EXCERPT TO READ:
--- begin ---
We can scale up and down. Resizing is done live.
## Monitoring ##
Because Elastic Cloud is running on infrastructure that we do not manage or have access to, we cannot use our exporters/Prometheus/Thanos/Alertmanager setup. For this reason, the only available option is to use Elasticsearch built-in monitoring that is storing monitoring metrics in Elasticsearch indices. In production environment, it makes sense to use a separate cluster for storing monitoring metrics (if metrics were stored on the same cluster, we wouldn't know the cluster is down because monitoring would be down as well).
There are 3 places where you check cluster performance:
- ElasticCloud interface (on the deployment page -> Performance)
- in Kibana, in cluster itself (provided monitoring is enabled)
- in Kibana, in the monitoring cluster (provided monitoring is configured to forward metrics to another cluster)
## Alerting ##
Since we cannot use our Alertmanager, Elasticsearch Watchers have to be used for alerting. They will be configured on the Elastic cluster used for storing monitoring indices.
Blackbox probes cannot provide us with sufficient granularity of state reporting.
# ES integration #
## ES integration docs ##
More detailed instructions and docs: https://docs.gitlab.com/ee/integration/elasticsearch.html
## ES integration admin page ##
Go to gitlab's admin panel, navigate to Settings -> [Integrations] -> Elasticsearch -> [Expand] (URL: `https://gitlab.com/admin/application_settings/integrations`)
--- end ---
SUPPLIED INFORMATION:
--- begin ---
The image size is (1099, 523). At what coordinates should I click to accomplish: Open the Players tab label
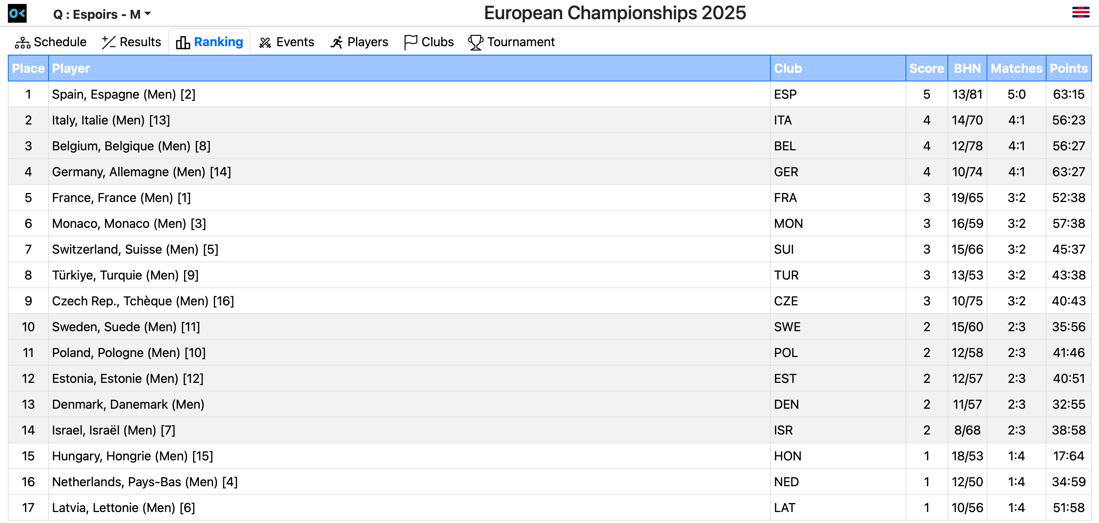point(367,42)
--- end ---
DIRECTIONS:
- 1) In the Elastic Cloud monitoring excerpt, what has to be used for alerting in place of Alertmanager?
- 2) Using the Elastic Cloud monitoring excerpt, explain why production monitoring metrics should go to a separate cluster.

SOLUTIONS FOR EACH TASK:
- 1) Elasticsearch Watchers.

- 2) If the metrics were stored on the same cluster, monitoring would go down along with that cluster. Nobody would then know the cluster was down.